Disambiguating between those three is the next step. The honest answer right now is "we have the field boundaries; we don't yet have the meaning." That's already enough to build on, though, because the field changes are themselves the signal: whatever those numbers mean, the moment they move is the moment humidifi's quote changed.
05 — The constants tell you something too
Inside the active range, two bytes are nearly invariant across all sixty snapshots:
off=660 u8 examples: [93, 93, 93, 93, 93, …] off=676 u8 examples: [109, 109, 109, 109, 109, …]
93 and 109 don't look like discriminators (those usually appear at the front of an account). They're probably static flags — instrument type, fee tier, side — or sentinel bytes the program checks before applying an update. Either way, they're a useful fingerprint: any other humidifi pool that holds 93 at byte 660 and 109 at byte 676 is almost certainly the same instrument class as Fksff…qVuH.

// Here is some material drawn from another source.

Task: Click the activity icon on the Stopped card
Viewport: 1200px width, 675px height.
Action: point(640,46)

06 — What this is good for
Humidifi quoted $8.55B in a single week in late 2025 and was, briefly, Solana's top DEX by volume. The interesting thing about Part I's finding — that mints aren't on chain and settlement happens elsewhere — is that humidifi's entire competitive moat is the off-chain pricing engine. The on-chain account is a public-facing snapshot, not a venue.
With the byte map from Part II, four things become buildable without any cooperation from humidifi:
- Account-change firehose. Subscribe to
accountSubscribeon every active humidifi pool. Every notification is a quote update. Even without decoding the exact price field yet, the timing of updates is itself a leading indicator — humidifi only pings when it wants to re-quote. - Per-pool fingerprinting. Cluster pools by their constant-byte signature (93, 109, …) and you can group accounts by instrument class without ever knowing the pair. Combined with the active-pool sampling trick, you get a clean catalogue of what humidifi is actively making markets in right now.

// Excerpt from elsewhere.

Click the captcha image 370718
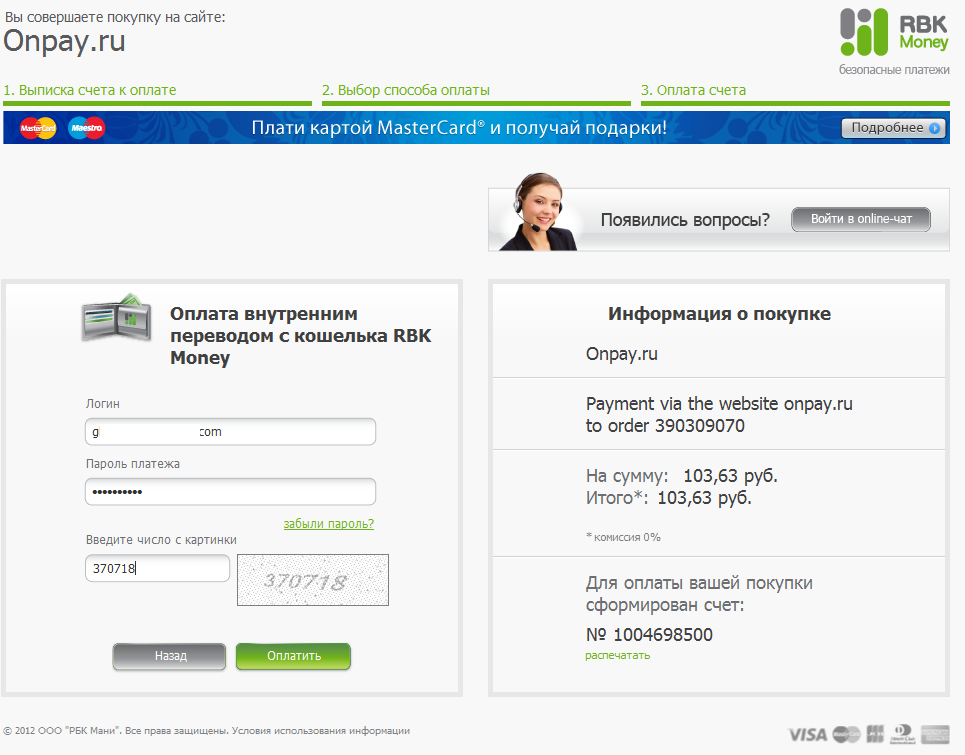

- Price-tick correlation. Re-run the recording with a much wider Pyth-equivalent set — Switchboard, the actual Pyth pull oracle, Binance WebSocket — and the u16 ticks at offsets 616 and 675 will resolve to a real instrument.

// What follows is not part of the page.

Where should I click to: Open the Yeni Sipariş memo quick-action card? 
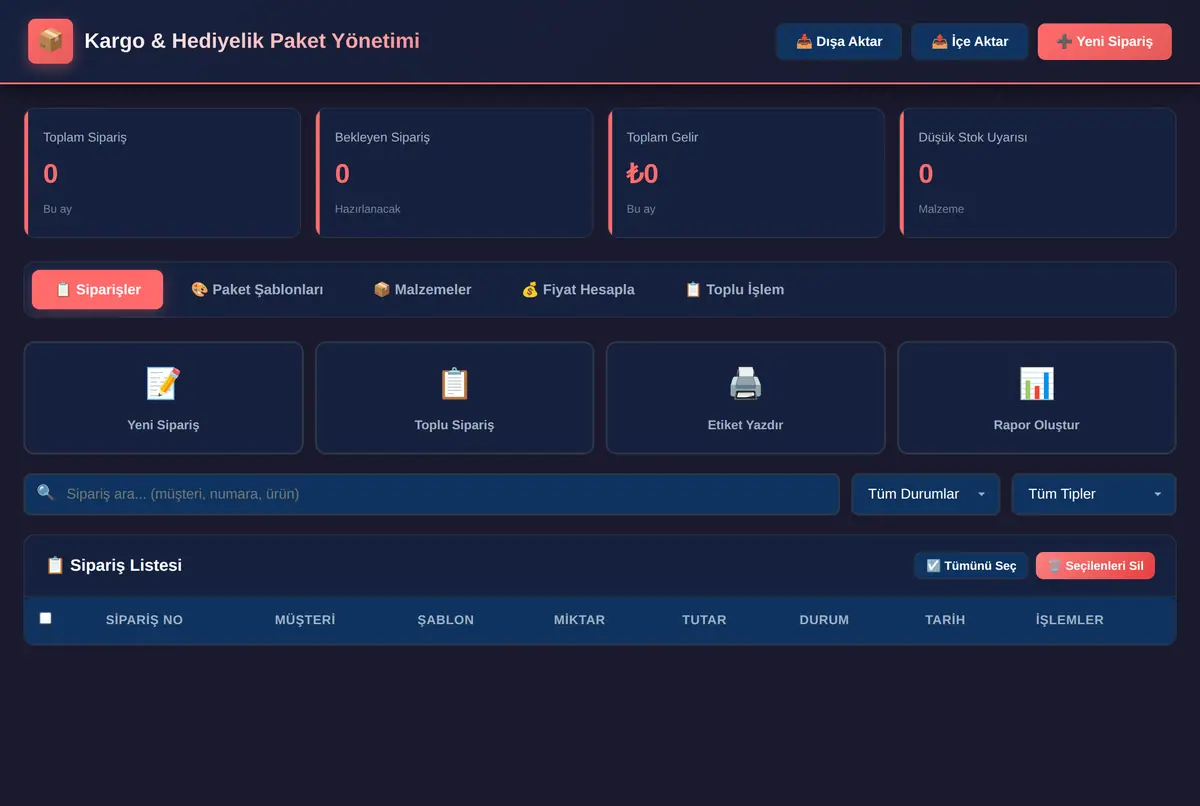tap(163, 398)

- Quote-firehose product. Once the u16 ticks are pinned to instruments, a 200-line TypeScript service can subscribe to the active pool set and emit a real-time humidifi quote feed to any consumer that wants one. Currently the only way to get a humidifi quote is to ask humidifi.
07 — Reproducing
Two scripts in pamm-a reproduce everything in this post on a public RPC:
# 1) Record 120s of pool snapshots + Pyth feeds python3 scripts/humidifi-watch.py --mode record \ --pool FksffEqnBRixYGR791Qw2MgdU7zNCpHVFYBL4Fa4qVuH \ --duration 120 --interval 2.0 \ --out trace.jsonl # 2) Quick analysis — byte change frequency + Pyth correlation python3 scripts/humidifi-watch.py --mode analyze --input trace.jsonl # 3) Deep structural decode — width=1,2,4,8 classification per hot range python3 scripts/humidifi-decode.py --input trace.jsonl
Total wall time: about three minutes. No API key. The only RPC call that needs care isgetProgramAccounts to enumerate humidifi pools; everything else is per-account.